Nicht alle Daten und Fakten der folgenden Kapitel hatte ich ohne nachzuschlagen sofort parat, das gebe ich zu. Aber alle verarbeiteten Themen spukten mir schon lange im Kopf herum und wurden von mir als recherchierenswert erachtet. Denn nur, wer im Alltäglichen die kleinen Besonderheiten findet, kann das große Besondere im Nichtalltäglichen schätzen. Der französische Schriftsteller Antoine de Rivarol hat mit folgender Großkotzigkeit mal eine Lanze für das Alltägliche gebrochen: »Die außerordentlichen Geister wenden sich vor allem den alltäglichen, vertrauten Dingen zu, während den gewöhnlichen Köpfen nur die außerordentlichen Dinge auffallen.« Ich lade Sie deswegen auf eine Reise durch die deutsche und europäische Alltäglichkeit ein, bei der Sie sicher die eine oder andere Außerordentlichkeit entdecken werden und Ihren »gewöhnlichen Kopf« im Sinne de Rivarols zum »außerordentlichen Geist« pimpen können.

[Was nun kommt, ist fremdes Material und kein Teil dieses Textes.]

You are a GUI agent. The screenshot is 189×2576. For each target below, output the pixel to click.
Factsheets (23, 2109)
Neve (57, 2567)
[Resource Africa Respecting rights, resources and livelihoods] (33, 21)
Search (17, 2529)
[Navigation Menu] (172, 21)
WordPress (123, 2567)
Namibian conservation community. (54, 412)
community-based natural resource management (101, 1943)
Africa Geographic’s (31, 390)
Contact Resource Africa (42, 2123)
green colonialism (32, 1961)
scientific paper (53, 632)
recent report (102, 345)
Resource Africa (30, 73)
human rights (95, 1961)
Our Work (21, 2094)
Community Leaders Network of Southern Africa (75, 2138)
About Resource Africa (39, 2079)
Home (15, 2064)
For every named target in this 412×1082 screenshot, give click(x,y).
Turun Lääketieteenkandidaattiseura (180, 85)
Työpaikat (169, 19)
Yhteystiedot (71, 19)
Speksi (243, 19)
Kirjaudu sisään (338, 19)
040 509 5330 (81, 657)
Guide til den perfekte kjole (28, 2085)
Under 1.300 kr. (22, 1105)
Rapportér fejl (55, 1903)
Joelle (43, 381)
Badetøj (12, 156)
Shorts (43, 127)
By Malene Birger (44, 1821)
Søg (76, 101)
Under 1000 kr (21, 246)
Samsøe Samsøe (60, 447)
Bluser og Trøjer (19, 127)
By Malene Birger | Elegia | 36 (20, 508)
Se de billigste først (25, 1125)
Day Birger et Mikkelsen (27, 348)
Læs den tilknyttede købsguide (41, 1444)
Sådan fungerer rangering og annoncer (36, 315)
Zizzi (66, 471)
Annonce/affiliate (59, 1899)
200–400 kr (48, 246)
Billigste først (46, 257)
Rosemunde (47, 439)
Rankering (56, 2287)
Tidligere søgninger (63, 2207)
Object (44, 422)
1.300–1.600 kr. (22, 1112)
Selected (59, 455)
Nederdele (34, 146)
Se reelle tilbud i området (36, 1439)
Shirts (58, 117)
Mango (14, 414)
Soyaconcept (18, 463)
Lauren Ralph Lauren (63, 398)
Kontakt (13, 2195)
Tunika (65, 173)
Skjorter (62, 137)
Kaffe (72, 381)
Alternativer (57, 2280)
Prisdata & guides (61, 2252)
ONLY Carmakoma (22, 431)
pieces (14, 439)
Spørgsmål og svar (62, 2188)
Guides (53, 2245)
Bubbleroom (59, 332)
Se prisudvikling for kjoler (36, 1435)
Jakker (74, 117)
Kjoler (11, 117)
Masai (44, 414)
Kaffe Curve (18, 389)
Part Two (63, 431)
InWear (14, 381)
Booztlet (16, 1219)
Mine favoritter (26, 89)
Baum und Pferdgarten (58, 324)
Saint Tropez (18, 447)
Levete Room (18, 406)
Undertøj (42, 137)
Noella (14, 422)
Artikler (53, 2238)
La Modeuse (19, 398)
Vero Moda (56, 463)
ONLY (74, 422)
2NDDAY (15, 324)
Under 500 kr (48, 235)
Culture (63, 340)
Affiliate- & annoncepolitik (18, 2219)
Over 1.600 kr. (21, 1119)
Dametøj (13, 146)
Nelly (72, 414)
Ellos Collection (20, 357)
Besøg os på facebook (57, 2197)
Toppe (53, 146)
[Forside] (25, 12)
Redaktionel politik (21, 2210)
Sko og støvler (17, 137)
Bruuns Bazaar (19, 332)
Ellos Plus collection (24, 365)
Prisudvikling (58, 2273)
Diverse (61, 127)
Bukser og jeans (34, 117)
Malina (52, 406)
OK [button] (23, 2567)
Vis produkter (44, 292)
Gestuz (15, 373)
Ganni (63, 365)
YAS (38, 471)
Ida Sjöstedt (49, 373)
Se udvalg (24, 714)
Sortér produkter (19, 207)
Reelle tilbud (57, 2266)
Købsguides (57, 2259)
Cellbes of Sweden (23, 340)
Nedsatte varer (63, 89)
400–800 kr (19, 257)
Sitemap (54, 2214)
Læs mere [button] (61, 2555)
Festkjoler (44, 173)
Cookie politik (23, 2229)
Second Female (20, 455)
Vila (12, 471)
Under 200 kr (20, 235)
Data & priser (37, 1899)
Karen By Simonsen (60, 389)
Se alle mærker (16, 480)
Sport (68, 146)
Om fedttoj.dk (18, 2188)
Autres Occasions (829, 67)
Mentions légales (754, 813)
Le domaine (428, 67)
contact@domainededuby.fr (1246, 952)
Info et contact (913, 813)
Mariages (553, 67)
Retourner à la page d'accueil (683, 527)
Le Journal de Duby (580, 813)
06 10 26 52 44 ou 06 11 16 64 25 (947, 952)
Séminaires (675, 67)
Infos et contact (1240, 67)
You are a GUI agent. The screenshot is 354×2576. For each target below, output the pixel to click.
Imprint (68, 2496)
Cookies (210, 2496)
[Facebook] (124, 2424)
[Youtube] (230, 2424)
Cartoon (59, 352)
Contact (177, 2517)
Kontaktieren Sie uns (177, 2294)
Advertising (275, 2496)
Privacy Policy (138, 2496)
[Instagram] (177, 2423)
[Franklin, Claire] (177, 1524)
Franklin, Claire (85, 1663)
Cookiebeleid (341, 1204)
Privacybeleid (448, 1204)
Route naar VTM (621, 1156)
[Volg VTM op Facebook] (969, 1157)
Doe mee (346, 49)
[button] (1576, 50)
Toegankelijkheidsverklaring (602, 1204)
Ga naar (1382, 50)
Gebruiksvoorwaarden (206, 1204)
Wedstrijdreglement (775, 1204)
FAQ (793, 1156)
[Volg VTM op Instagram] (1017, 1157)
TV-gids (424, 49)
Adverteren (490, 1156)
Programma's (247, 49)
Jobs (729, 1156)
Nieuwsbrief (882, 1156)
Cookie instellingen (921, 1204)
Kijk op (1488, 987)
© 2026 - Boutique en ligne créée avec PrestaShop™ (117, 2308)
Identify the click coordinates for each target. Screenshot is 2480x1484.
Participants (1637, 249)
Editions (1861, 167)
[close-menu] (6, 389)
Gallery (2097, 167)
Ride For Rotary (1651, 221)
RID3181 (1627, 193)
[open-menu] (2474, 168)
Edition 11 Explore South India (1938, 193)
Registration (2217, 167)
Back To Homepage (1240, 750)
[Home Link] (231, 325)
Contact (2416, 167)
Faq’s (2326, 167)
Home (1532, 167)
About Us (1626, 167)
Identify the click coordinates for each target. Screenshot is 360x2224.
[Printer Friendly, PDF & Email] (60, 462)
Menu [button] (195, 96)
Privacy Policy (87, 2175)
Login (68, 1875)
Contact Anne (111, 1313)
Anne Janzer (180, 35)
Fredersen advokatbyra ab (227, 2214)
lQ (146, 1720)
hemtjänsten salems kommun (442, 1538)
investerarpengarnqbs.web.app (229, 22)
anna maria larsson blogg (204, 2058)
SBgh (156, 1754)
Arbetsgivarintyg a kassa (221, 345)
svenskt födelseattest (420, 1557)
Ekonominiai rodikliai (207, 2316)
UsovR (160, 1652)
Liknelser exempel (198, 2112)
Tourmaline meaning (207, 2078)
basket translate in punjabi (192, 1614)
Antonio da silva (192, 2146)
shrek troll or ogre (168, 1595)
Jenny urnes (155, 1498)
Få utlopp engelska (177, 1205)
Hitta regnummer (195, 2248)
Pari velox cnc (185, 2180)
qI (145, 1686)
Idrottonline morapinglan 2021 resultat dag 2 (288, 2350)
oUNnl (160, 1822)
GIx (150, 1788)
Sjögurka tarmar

Eins noch: Sollte gerade Ihre Heimatstadt von mir im Folgenden verunglimpft werden, nehmen Sie es mir nicht krumm. Die meisten deutschen Städte haben sich ihr Gesicht nach 1945 ja nicht freiwillig ausgesucht.
Manchmal habe ich das Gefühl, im Laufe eines Tages doppelt so viele überflüssige Eindrücke wahrnehmen und abspeichern zu können wie normale Menschen. Ohnehin prasseln in der heutigen Zeit jede Menge Bilder, Fakten und Informationen auf unsere menschlichen Matschbirnen ein, wovon nur die wenigsten tatsächlich von Relevanz sind. In meinem Hirn vermute ich eine scharfe Trennkante, die eingehende Informationen in »wichtig« (Namen von Kollegen, Wiedererkennung von Gesichtern, mathematische Formeln zum Bestehen des Abiturs etc.) und »unwichtig« (Höhe von Bergen, Nummerierung von Bundesstraßen, Telefonvorwahlen etc.) dividiert. Das an sich ist ganz kommod. Ärgerlich ist allein, dass an das Bassin für die wichtigen Informationen offenbar ein riesiger Mülleimer angeschlossen ist, während die unwichtigen Fakten umgehend auf einer voluminösen Festplatte langzeitarchiviert werden.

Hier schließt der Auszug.